Los Jesuitas de Catalunya se han puesto las pilas en este
sentido. Veamos algunas de las fotografías que aparecen en su publicidad:
Aquí divertidos sofás donde los niños estén en posiciones
inverosímiles( qué lejos queda aquello de "niño bájate del sofá" de nuestras madres), y si se aburren pues escriben en las paredes
Allí niños que deciden si recibir la lección en los pupitres o leer plácidamente:
Escuelas en las que los chavales suban y bajen escaleras en
un entorno colorido y agradable:
Todo es muy mullido y blandito, sin apenas paredes, nada laberíntico
En el artículo de ABC se hace una única referencia a los
contenidos de aprendizaje en este nuevo entorno educativo:
[...]Claro que cuando es necesario también hay clases
magistrales. Pueden ser de 20 minutos, y a través de internet, para explicar
una raíz cuadrada o el Teorema de Pitágoras[...]

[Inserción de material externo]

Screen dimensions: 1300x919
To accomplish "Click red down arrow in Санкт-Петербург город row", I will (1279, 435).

¿Contenidos? En 20 minutos y por internet, no se necesita
más en esta educación en calcetines.
La Vanguardia del martes 12 de julio del 1983 publicó una
página con este bonito texto dedicado precisamente al Laberinto de Horta:
¿Perderse en un laberinto? ¿Extraviarse en el intrincado
bosque de los caminos que no conducen a ninguna parte? ¿O, como narró Borges,
morir de hambre en el horizonte sin fin del desierto? Juego de niños, figura
clásica de la mitología de los mayores, los laberintos siguen encantando y
confundiendo a una sociedad cuya estructura cada vez se les parece más. Muchos,
de pequeños, jugamos a perdernos en el laberinto del Tibidabo, buscando aquella
salida que parecía ser promesa de mil conquistas: ya no existe. Sólo queda un
laberinto en la ciudad: el magnífico laberinto de cipreses —al que corresponden
estas imágenes— de los Jardines del Laberinto de Horta, en el paseo del Valle
de Hebrón. Unos jardines creados a finales del siglo XVIII —a partir de 1793—
por Joan Antoni Desvalls, destacado matemático y científico, con la
colaboración del maestro de obras Andreu Valls, según planos del ingeniero
italiano Domenico Bagatti. Es el último reducto para el extravío del cuento,
por lo demás perdernos cada día en el laberinto de la gran ciudad.
Cada día hay menos laberintos. Y cada día hay más Google.